Joda cited the former administration’s initial figure that the budget deficit was N1.3 trillion only to discover that a deficit of N7trillion has been piled up. He also spoke about the regime’s report that Nigeria has the capacity to generate 12,000 megawatts of electricity, without disclosing that there was no gas to power the plants and that at the time of the handing over, the government was generating just 1,300 megawatts.
In the interview published today, he also spoke abut rampart corruption in all government departments in the country, where values have collapsed and everyone is doing what he likes.
“Nobody follows the rules anymore. You employ people anyhow and pay them anyhow and I think you in the media have a fair idea of what is going on and are surprised how bad things are. I often wondered, since the beginning of this exercise, if the PDP and president Jonathan had won the election what would have been the fate of Nigeria,” he said this in an interview with Daily Trust.
“It would have been more difficult for them to face the challenge because they had been telling people that everything was good; the roads are good. They were not talking about the absence of light in the house, but they were talking about the capacity to produce electricity is 12,000 megawatts out of which only 5,000 could be released.

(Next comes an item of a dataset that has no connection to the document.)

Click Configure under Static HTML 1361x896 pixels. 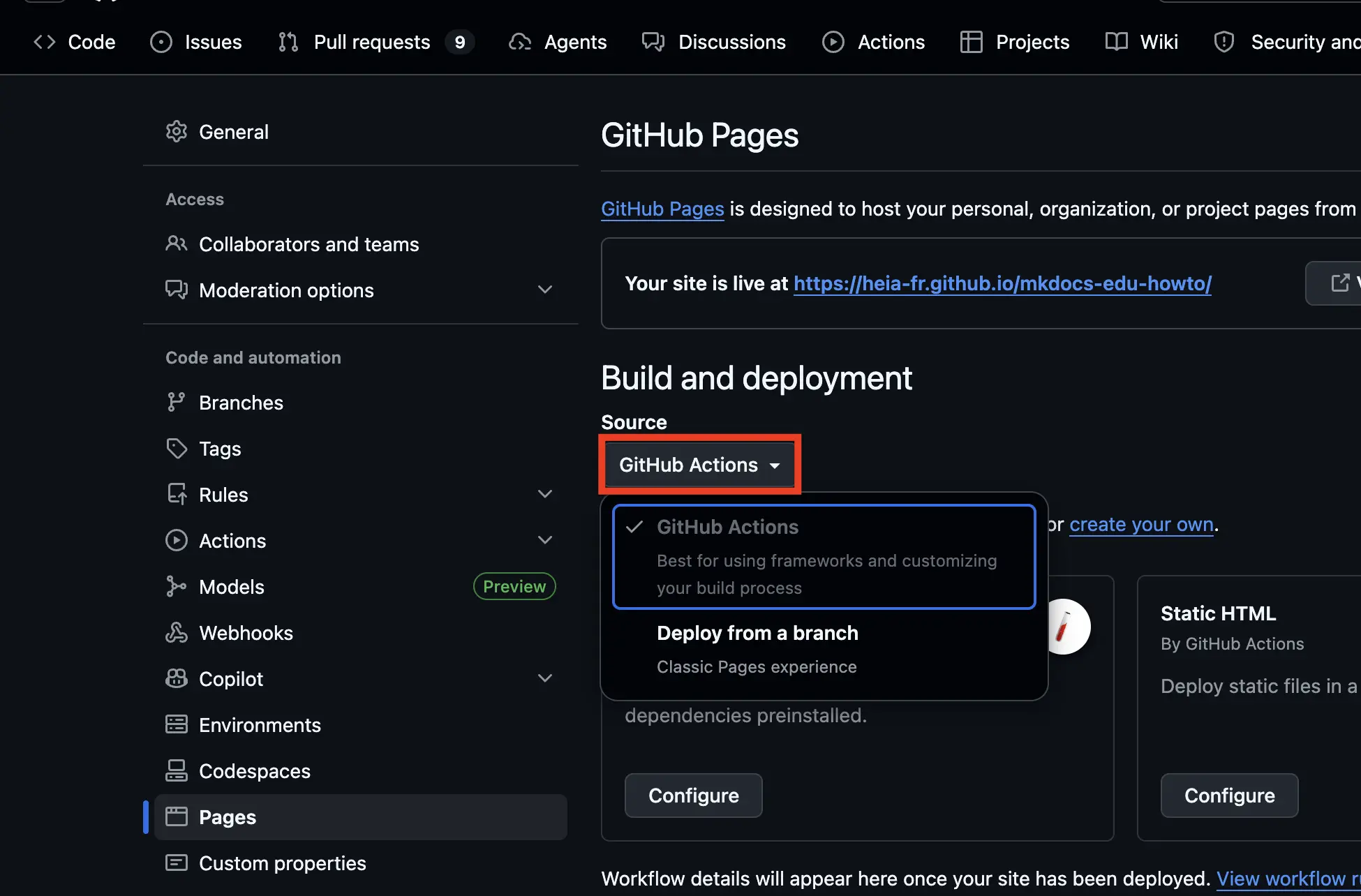1229,796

“But even out of this 5,000 at the time they were doing the handing over notes only 1,300 megawatts were being generated, but they were talking about 35,000 kilometres of distribution lines and so on, but nobody told us the real problem – that there is no gas, or there is no capacity to transmit the electricity that could be generated; that even when it is delivered at the point of distribution the distribution system is so weak that it can’t take it.

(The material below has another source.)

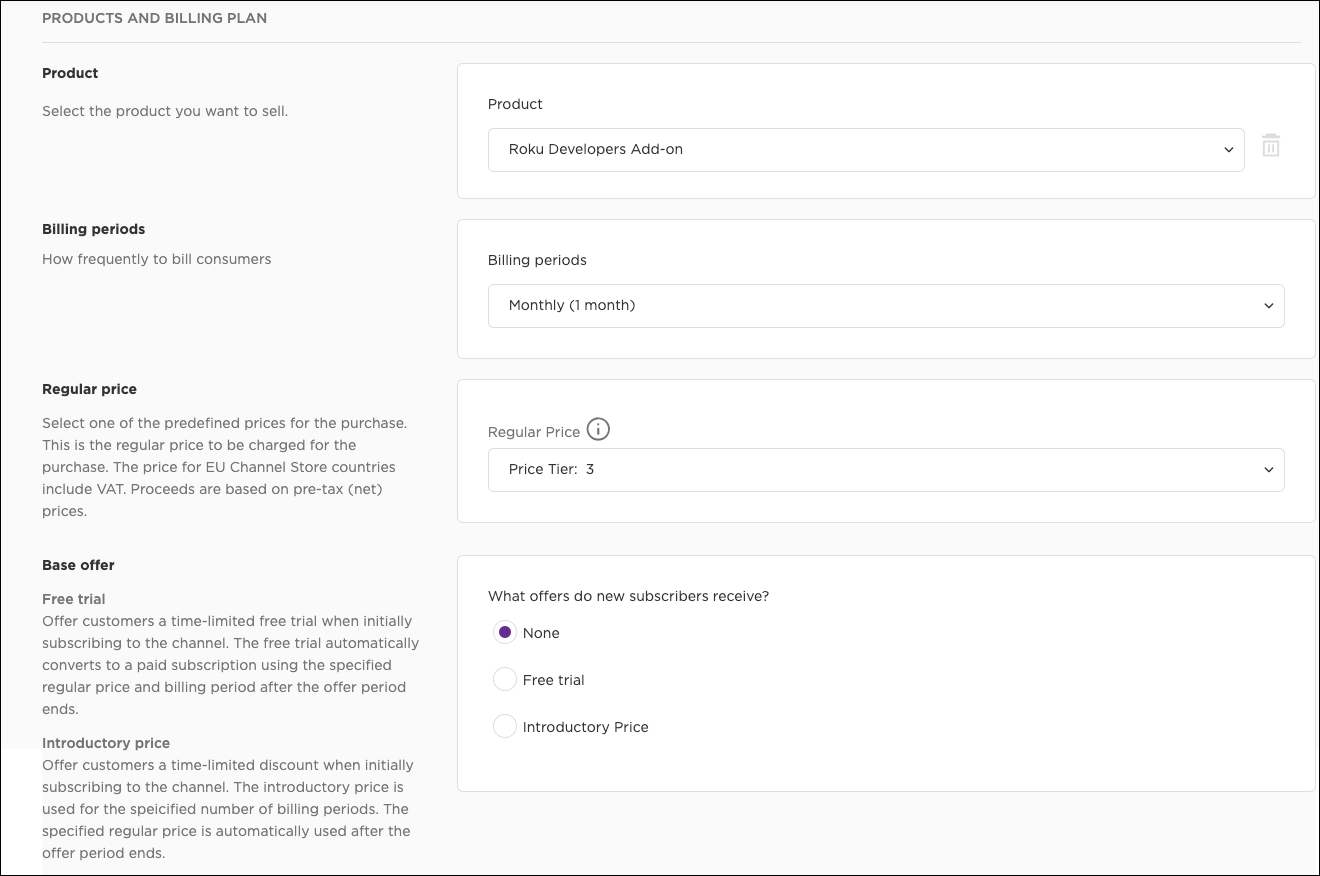Choose the Free trial radio button
The image size is (1320, 876).
click(505, 680)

“I personally didn’t know that until I got into this exercise. Now, if they came back, they couldn’t wake up in the morning and say we can’t pay salaries, we couldn’t do this or even pay contractors and might even not be able to pay pensions and gratuities or finance any of our operations. We were told at the beginning of the exercise that the government was in deficit of at least N1.3 trillion and by the end people were talking about N7 trillion; everything is in a state of collapse.
“The civil service is bloated and the military and police, if you are a Nigerian, you know what they have been facing for a long time; everywhere is in a mess and these things have to be fixed.”